En somme, ces « incertitudes » proviennent du fait que l’enseignant procède à tâtonnement pour découvrir ce que l’élève a appris. Bien que ce soit l’enseignant qui est le mieux placé pour savoir ce qui a été enseigné, c’est en effet l’élève qui est le mieux placé pour savoir ce qu’il a appris (Elbow, 1981). Ainsi, pour être efficace, la régulation

(6)

de l’enseignant devrait s’accompagner de la participation de l’élève sans quoi son effet sur l’apprentissage demeure aléatoire (Perrenoud, 1997).

Les régulations qui mènent à l’apprentissage ciblé chez l’élève dépendent généralement d’un ensemble de régulations externes et internes. Ainsi, l’autorégulation chez l’élève ne s’exercerait jamais indépendamment de la régulation externe, mais toujours en relation avec celle-ci. L’élève apprendrait à s’autoréguler en se laissant d’abord réguler par les autres, ensuite en se régulant avec les autres et enfin en utilisant lui-même ce qu’il a appris des autres. De cette façon, on ne peut jamais véritablement parler d’autorégulation en soi, mais plutôt « de degrés variables de corégulation mettant en relation des processus d’autorégulation avec des formes de guidage » (Allal, 2007, p.

11).

La corégulation comprend également la notion de désétayage où la régulation de l’enseignant est progressivement remplacée par des sources de régulations externes moins prégnantes (p. ex. : les pairs, le matériel) dans le but d’aider l’élève à devenir plus autonome et à dépendre moins de l’intervention de l’enseignant. Le désétayage et l’interaction sociale représentent les deux composantes clés de la corégulation (Hadwin et Järvelä, 2011). Par conséquent, dans un contexte où l’intention de l’évaluation est de soutenir l’apprentissage, toute action régulatrice de la part de l’enseignant devrait viser à faire participer l’élève au processus d’évaluation. En effet, il est peu réaliste de croire que l’élève apprendra par lui-même à s’autoréguler si l’enseignant ne lui fournit pas les occasions de le faire. Pour faire participer l’élève de façon active dans son apprentissage, c’est l’enseignant qui doit d’abord veiller au dosage adéquat de soutien. Au fur et à mesure que les habiletés de l’élève progressent, l’intention est de le faire participer de plus en plus dans la prise de décisions (Laveault, 2007). Par ailleurs, la rétroaction orale ou écrite faite par l’enseignant peut être à la base du désétayage lorsqu’elle donne à l’élève les renseignements dont il a besoin pour progresser. Mais toutes les rétroactions ne se valent pas. Par exemple Kluger et DeNisi (1996) préviennent que la rétroaction peut avoir une incidence négative sur la performance de l’élève lorsqu’elle menace l’estime de soi, notamment lorsqu’elle traite de l’élève plutôt que de son travail. De la même façon, Hattie et Timperley (2007) trouvent que la rétroaction la plus efficace porte sur la tâche en traitant des forces et des faiblesses du travail, suggère à l’élève des stratégies d’amélioration appropriée et l’informe sur l’efficacité de ses actions.

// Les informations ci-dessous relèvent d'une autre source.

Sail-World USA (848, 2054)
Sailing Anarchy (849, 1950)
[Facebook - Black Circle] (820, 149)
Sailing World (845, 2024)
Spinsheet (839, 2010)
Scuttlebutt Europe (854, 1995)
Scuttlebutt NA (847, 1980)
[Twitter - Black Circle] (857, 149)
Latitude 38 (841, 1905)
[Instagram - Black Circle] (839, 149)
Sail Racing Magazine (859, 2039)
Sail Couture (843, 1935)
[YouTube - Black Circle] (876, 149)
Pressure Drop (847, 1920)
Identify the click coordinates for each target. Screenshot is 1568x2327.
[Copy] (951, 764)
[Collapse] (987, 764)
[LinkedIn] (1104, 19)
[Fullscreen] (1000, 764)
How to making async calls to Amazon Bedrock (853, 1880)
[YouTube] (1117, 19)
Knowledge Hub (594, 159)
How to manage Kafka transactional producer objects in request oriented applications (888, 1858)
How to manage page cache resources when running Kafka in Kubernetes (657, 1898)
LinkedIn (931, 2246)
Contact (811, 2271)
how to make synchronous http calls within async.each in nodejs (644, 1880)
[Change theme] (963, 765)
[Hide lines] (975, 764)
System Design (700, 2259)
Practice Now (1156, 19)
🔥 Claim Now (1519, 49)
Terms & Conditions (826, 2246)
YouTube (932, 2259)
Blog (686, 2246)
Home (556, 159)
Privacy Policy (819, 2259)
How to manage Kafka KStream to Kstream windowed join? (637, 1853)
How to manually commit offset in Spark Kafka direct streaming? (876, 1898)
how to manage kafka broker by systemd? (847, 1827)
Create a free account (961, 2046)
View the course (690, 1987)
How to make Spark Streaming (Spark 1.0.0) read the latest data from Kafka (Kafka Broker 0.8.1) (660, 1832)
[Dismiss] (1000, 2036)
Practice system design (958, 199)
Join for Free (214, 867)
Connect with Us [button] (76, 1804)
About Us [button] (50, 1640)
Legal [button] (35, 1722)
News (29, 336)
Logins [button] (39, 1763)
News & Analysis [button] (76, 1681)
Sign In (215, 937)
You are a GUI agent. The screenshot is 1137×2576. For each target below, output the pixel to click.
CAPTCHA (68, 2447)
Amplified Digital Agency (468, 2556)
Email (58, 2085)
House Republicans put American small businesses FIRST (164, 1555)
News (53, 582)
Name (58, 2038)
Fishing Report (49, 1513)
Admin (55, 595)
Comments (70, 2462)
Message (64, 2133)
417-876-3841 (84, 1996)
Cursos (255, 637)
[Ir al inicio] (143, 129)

La présente recherche porte sur les régulations rétroactives de l’enseignement et cherche à mieux comprendre comment et de quelles façons les enseignants s’en servent pour soutenir l’apprentissage de l’élève en écriture, pour le faire participer au processus d’apprentissage et pour le responsabiliser face à son apprentissage.

3. Méthodologie

La recherche est de type exploratoire et qualitatif. En vue de fournir des éléments de réponse à la question de recherche – quels sont les obstacles à la prise de décisions d’évaluation formative des enseignants en écriture? – le format d’enquête accorde une place importante au point de vue des enseignants sur leurs pratiques évaluatives. La recherche vise à mieux comprendre le sens que les enseignants attribuent à leurs actions régulatrices et comment ils procèdent pour prendre leurs décisions d’évaluation pour soutenir l’apprentissage des élèves.

(7)

3.1 Participants à la recherche

La sélection des enseignants participant à la recherche repose sur un échantillon non aléatoire, ce qui suppose un échantillonnage raisonné afin de tenter d’obtenir des informations pertinentes pour répondre à la question de la recherche (Van Der Maren, 1995). Par ailleurs, l’accès à des enseignants constitue un élément déterminant; il s’agit donc d’un échantillon de convenance où l’on fait appel à des enseignants volontaires.

Les participants sont six enseignants de 7e et de 8e année, notamment du premier cycle du secondaire, qui enseignent à des élèves âgés de 12 et 13 ans dans les écoles de langue française en Ontario. Les enseignants sélectionnés, deux hommes et quatre femmes, ont en moyenne une dizaine d’années d’expérience en enseignement.

3.2 Déroulement de la recherche et outils de collecte de données

La réflexion sur la qualité de la décision d’évaluation de l’enseignant est un élément crucial et se retrouve de façon implicite dans la question de la recherche. Pour donner l’occasion aux enseignants de réfléchir en profondeur sur leurs décisions d’évaluation, les outils de collecte de données comprennent un questionnaire et un entretien individuel rétrospectif. Ainsi, chaque enseignant suit le déroulement suivant :

 il sélectionne deux textes d’écriture d’élèves de sa classe;

 il répond à un questionnaire pour chaque texte d’écriture pour rendre explicites ses décisions d’évaluation individuelles;

 il participe à un entretien individuel rétrospectif pour discuter, entre autres, de ses décisions d’évaluation avec la chercheure.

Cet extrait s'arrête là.